Source material:

-=-=-

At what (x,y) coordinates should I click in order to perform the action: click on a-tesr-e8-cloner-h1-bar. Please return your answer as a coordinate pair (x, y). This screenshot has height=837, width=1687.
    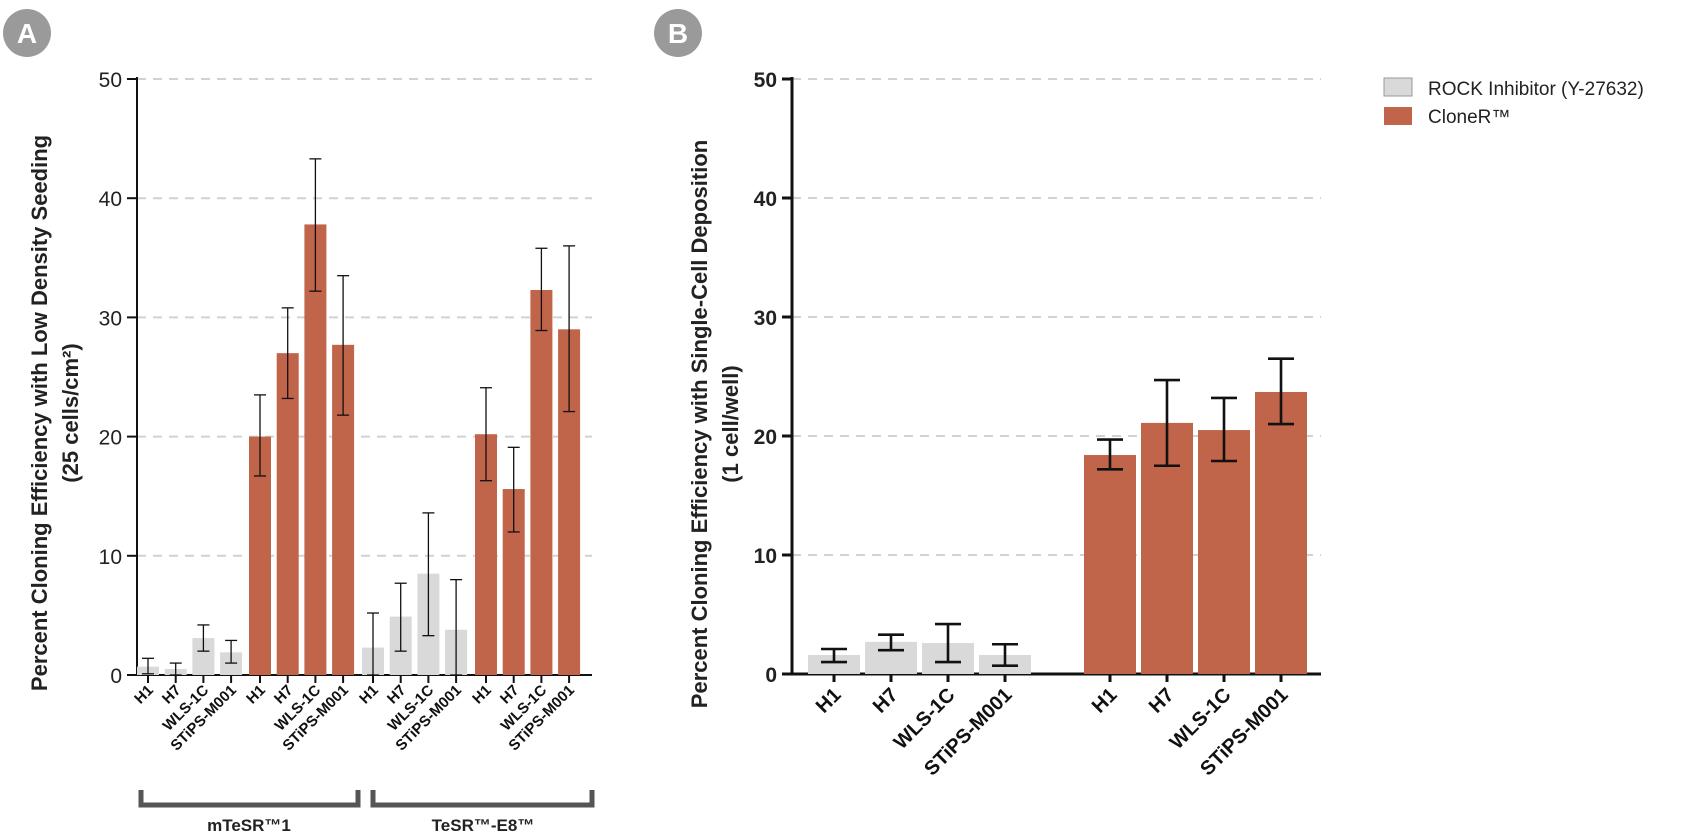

-=-=-

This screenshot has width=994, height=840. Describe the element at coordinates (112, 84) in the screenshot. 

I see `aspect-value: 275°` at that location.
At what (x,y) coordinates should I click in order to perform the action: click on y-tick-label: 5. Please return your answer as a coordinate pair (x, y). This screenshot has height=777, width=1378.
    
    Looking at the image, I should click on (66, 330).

-=-=-

Your goal: Print the lines starting at the one that contains "This screenshot has width=994, height=840." and ending at the one that contains "Looking at the", both included, with nothing changed.

Reply:
This screenshot has width=994, height=840. Describe the element at coordinates (112, 84) in the screenshot. 

I see `aspect-value: 275°` at that location.
At what (x,y) coordinates should I click in order to perform the action: click on y-tick-label: 5. Please return your answer as a coordinate pair (x, y). This screenshot has height=777, width=1378.
    
    Looking at the image, I should click on (66, 330).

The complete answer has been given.